Denny Lanfear: Well, let me get that one first, Doug. I’ll let Dr. Dias address that. I want to say that the clinical data is irrefutable and the positioning on the NCCN guidelines reflects that. Rosh, can you talk about how physicians view the data that we’re presenting. If you were a physician prescribing for your patient, how you would — what lens you would use?
Rosh Dias: Yeah. Thanks for the question, Doug. So a couple of points I’ll make. So first of all, up until now, you know there’s been no approved therapies and no data actually in this tumor type. So this is a real area of unmet medical need. So we’ve come along with the first real data, the first positive data. And as you know, what LOQTORZI has shown is over chemotherapy alone. We have shown a really profound survival benefit. That is the gold standard, right? So whenever a doctor hears this data, they’re very impressed to date. It is impressive data. And again, it’s a 37% risk reduction. Now that’s now accompanied by premier listing on the NCCN. So there are no real objections to the data whatsoever. Just remember, this is a rare disease, right?
So when — so it takes some time for patients to really show up to — for this. But again, when they hear the date, there’s no real objections based on the strength of the data itself, but also the NCCN positioning as well and impressively also that the experience so far, when they’ve had a patient when they’ve used it, we are generally hearing very positive experience and taking that forward.
Rosh Dias: Yes. I just want to make one more comment. Just one thing I’d like us to remember is just 3 months ago, the NCCN guidelines basically were saying, you can use either LOQTORZI of chemo, you could use chemo or you could use the off-label IOs to your depression, right? That was 3 months ago, but now it’s completely changed. There’s only been 3 months since the NCCN unequivocally said that you should be using LOQTORZI plus chemo. So our real education at person those guidelines have really taken off in the last 3 months, and we do expect that it’s going to pay off in the coming months and quarters.
Douglas Tsao: Sure. Can I get a follow-up? I think Rosh, you referenced sort of positive experience of physicians being experienced. I’m just curious, when they talk to you, are they speaking — I’m sort of curious, what are they speaking to when they say that they’re having good experiences early on. Are they seeing patients with extended survival, partial responses? I’m just curious if you could sort of characterize what doctors are seeing? Thank you very much.
Rosh Dias: Yes. Generally, they’re saying that what the data — I mean, it’s going to be variable from patient to patient, right, depending on whether it’s metastatic patients or recurrent locally advanced patient. But generally, what they’re saying is the data that we count he clinical trial, we’re able to see those experiences in their actual patients.

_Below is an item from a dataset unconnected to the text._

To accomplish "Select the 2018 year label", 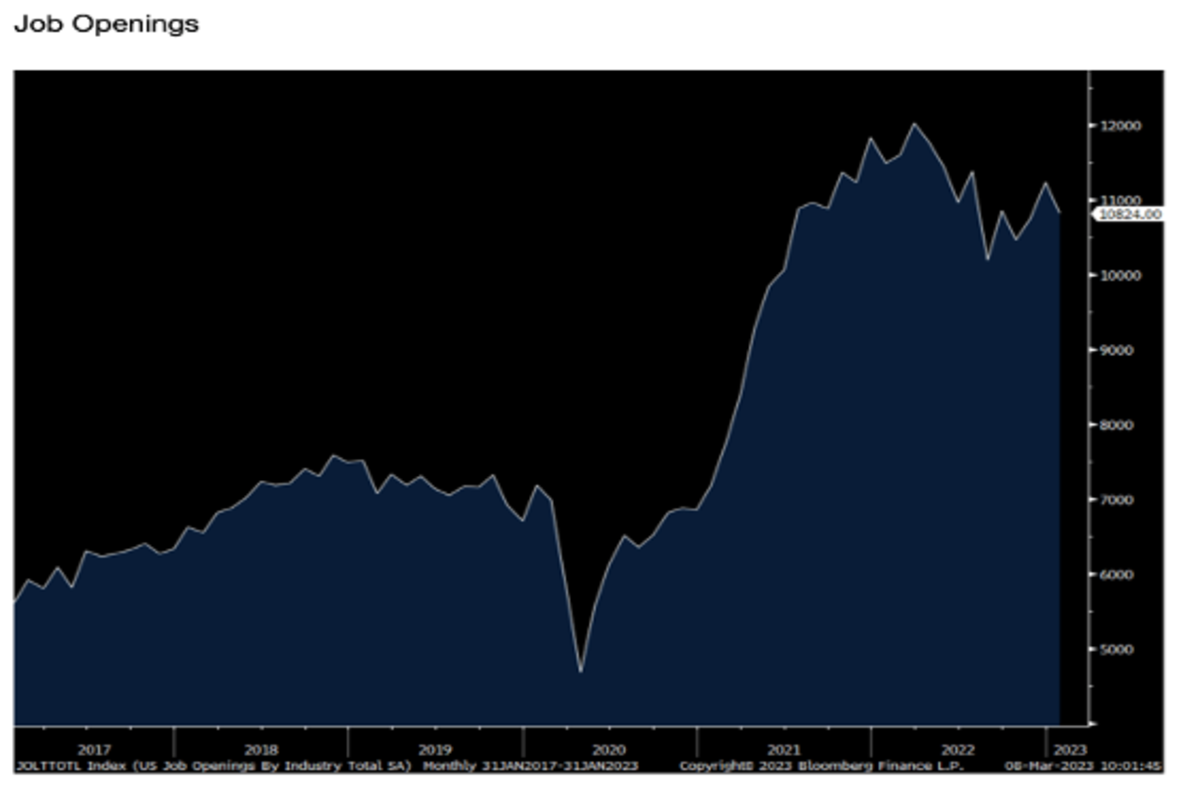I will point(260,749).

Operator: Thank you. I would now like to turn the call back over to Denny Lanfear for closing remarks.
Denny Lanfear: Thank you, operator, and thank you all for joining us today. Regarding our upcoming presentation schedule, next week, we’ll be attending the HC Wainwright BioConnect Conference at NASDAQ in New York. Then on May 27, we will be presenting at the TD Cowen Sixth Annual Virtual Oncology Innovation Summit. And later on in June, we’ll be at the Jefferies Global Healthcare Conference in New York. We’ll see you all there. Thank you.
Operator: This concludes today’s conference call. Thank you for your participation. You may now disconnect.